Would you please copy each line below that includes the string "target"?

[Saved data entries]
- - - -

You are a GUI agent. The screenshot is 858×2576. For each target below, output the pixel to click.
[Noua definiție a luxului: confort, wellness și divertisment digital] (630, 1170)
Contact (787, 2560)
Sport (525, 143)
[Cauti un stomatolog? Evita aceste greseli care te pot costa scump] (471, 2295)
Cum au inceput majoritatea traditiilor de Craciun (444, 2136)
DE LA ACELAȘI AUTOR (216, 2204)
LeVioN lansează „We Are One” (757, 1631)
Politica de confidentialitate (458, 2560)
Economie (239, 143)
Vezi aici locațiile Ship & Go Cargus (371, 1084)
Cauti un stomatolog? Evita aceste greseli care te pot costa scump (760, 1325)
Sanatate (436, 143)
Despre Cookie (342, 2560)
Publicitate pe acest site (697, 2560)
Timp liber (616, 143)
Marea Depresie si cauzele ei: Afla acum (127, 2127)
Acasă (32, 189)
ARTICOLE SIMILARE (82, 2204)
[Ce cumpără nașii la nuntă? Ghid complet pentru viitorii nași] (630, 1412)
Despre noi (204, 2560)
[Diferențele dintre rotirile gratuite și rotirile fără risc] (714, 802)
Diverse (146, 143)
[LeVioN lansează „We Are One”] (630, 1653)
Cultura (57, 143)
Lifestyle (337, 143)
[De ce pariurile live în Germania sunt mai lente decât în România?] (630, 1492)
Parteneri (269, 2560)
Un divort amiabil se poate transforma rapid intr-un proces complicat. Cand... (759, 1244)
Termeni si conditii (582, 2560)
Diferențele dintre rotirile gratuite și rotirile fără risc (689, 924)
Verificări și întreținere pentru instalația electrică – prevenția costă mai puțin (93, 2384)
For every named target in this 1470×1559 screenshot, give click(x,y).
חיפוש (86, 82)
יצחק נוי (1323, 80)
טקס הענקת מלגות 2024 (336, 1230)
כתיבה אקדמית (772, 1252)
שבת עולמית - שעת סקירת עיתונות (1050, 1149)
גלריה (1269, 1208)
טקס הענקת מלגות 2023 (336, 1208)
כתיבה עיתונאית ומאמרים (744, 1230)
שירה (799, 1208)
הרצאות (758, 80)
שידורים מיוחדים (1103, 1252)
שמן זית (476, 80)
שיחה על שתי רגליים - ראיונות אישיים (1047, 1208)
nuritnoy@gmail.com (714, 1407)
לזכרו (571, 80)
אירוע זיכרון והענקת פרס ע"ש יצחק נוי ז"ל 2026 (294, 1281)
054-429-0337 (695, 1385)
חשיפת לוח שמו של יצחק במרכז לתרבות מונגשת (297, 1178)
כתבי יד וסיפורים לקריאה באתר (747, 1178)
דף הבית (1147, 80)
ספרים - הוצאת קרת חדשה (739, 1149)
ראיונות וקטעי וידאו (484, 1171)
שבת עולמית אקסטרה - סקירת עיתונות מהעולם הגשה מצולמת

- - - -

● **Task response**:
You are a GUI agent. The screenshot is 858×2576. For each target below, output the pixel to click.
For every named target in this 1470×1559 screenshot, give click(x,y).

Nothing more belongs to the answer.